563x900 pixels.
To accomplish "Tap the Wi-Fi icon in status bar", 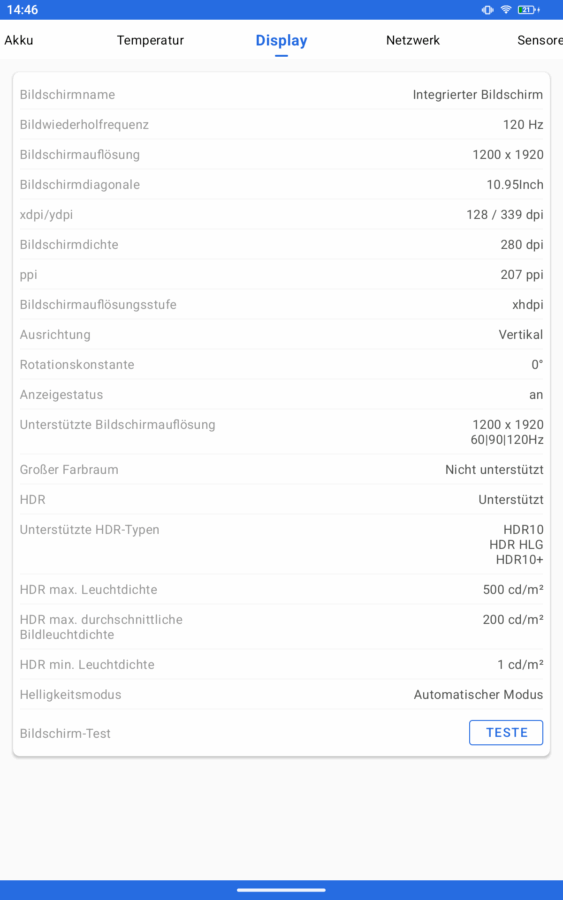I will (506, 10).
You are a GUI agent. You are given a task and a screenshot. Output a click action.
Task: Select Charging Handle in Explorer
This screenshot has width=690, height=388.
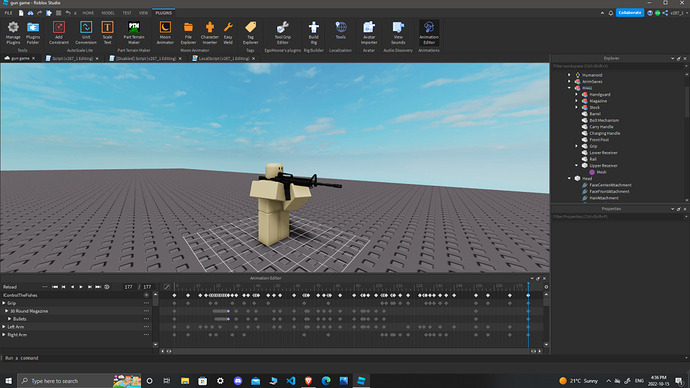605,133
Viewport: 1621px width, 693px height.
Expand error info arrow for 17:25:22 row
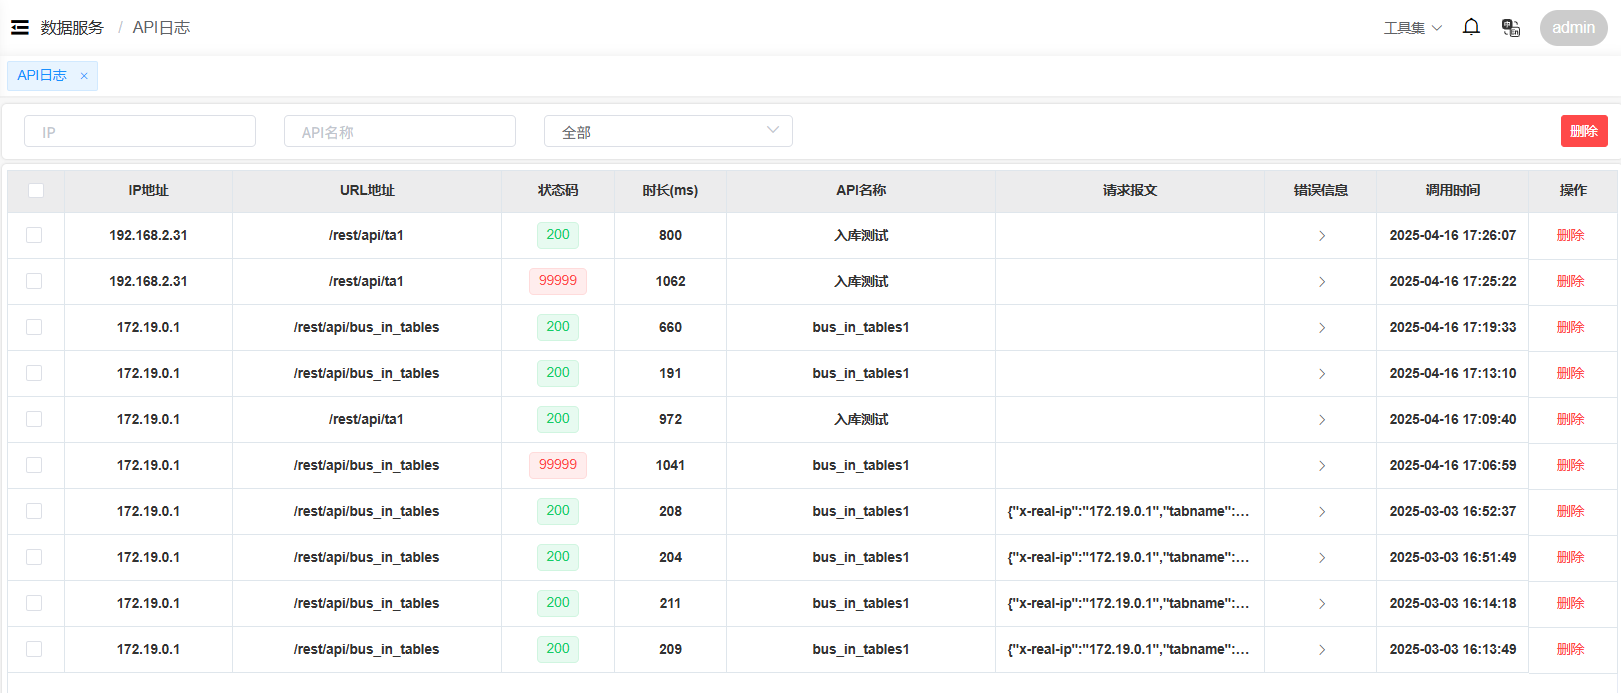[x=1321, y=282]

WHAT TO PRODUCE: None of the pictures belong in the copy. Write out exactly the lines from the line that holds "Viewport: 1621px width, 693px height." through the last line of the listing above, both ends included.

RESPONSE BELOW:
Viewport: 1621px width, 693px height.
Expand error info arrow for 17:25:22 row
[x=1321, y=282]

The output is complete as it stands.